Friday, April 1, 2016

CD Review: The High Violets "Heroes And Halos" (Saint Marie Records)


[$11.99 // http://www.saintmarierecords.com/products/567261-the-high-violets-heroes-and-halos]

I would be the first to admit that in a lot of ways all it takes to win me over on new music is a female voice that sounds soothing to the ears.   While I realize a lot of people have to ask themselves why someone who couldn't sing would opt to join a band or do something as a solo project, I don't have a good answer for that but I know that as soon as I press play on this CD I am captivated each and every time as if it was the first time.

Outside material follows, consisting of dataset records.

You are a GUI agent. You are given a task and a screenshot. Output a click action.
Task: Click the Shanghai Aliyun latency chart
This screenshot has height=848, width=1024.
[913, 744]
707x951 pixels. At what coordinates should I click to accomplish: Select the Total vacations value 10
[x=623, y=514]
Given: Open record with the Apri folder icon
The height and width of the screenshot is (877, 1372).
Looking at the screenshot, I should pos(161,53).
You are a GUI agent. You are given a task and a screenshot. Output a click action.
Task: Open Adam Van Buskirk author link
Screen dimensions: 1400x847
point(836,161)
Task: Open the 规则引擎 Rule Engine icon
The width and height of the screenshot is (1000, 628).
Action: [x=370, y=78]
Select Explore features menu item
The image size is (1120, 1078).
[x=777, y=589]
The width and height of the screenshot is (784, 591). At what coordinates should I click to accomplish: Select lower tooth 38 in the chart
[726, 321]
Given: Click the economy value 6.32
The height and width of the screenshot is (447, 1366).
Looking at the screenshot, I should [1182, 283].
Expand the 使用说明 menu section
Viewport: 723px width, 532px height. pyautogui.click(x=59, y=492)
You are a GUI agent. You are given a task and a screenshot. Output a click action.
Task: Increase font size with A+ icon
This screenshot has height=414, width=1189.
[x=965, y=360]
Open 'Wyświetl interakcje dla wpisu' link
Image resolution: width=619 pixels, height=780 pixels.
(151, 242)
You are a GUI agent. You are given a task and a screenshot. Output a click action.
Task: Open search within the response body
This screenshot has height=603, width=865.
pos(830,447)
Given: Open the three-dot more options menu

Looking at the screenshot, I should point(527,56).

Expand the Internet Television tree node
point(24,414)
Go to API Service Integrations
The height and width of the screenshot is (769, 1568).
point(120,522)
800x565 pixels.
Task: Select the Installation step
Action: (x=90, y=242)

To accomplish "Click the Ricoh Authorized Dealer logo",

In the interest of full disclosure, I will most often to a CD here and there, once per day at most, but with "Heroes And Halos" I can tell you that I put it in one day when we went out to do something for the day and it stayed in the CD player in the car the entire time.  It repeated probably three times in full but I never did want to take it out and I think that's one of those qualities about the music of it-- it's just not something you struggle to listen to or to review, but rather something you find it hard to stop listening to it.

The music is somewhere between pop, shoegaze and a lullaby but it can also be placed somewhere between bands like Garbage, Patti Smith and that one song by Sixpence None the Richer called "There She Goes".   It also has this strong musical quality of feeling like The Cure crossed with Duran Duran, but I'm not sure if that's something I even understand after writing it down.

From the drum beats to harmonies, I had a notion after the first time that I listened to this that she was saying "dumb" a lot in the second song and it is actually called "Dum Dum", so there you go.  It's fun to sing along to all of these songs though.   The lyrics are at this point where they have meaning but can also get stuck in your head.

My biggest conflict with this album was deciding whether The High Violets would best be fit for the soundtrack to a movie such as "10 Things I Hate About You" or "Empire Records", but if you remember the song "Free" by The Martinis was featured in "Empire Records" I think more of that song sounding like The High Violets than perhaps any other from either movie so that soundtrack should win out.

Though I realize people use the word "bliss" in a manner of describing the sound of a particular set of musical standards, I like to think of this album of The High Violets as being bliss.   It just makes me happy because it has that uplifting quality about it.  I can't be mad when I'm listening to this.   It's like some kind of wonderful drug, but, you know, don't do drugs... listen to this instead.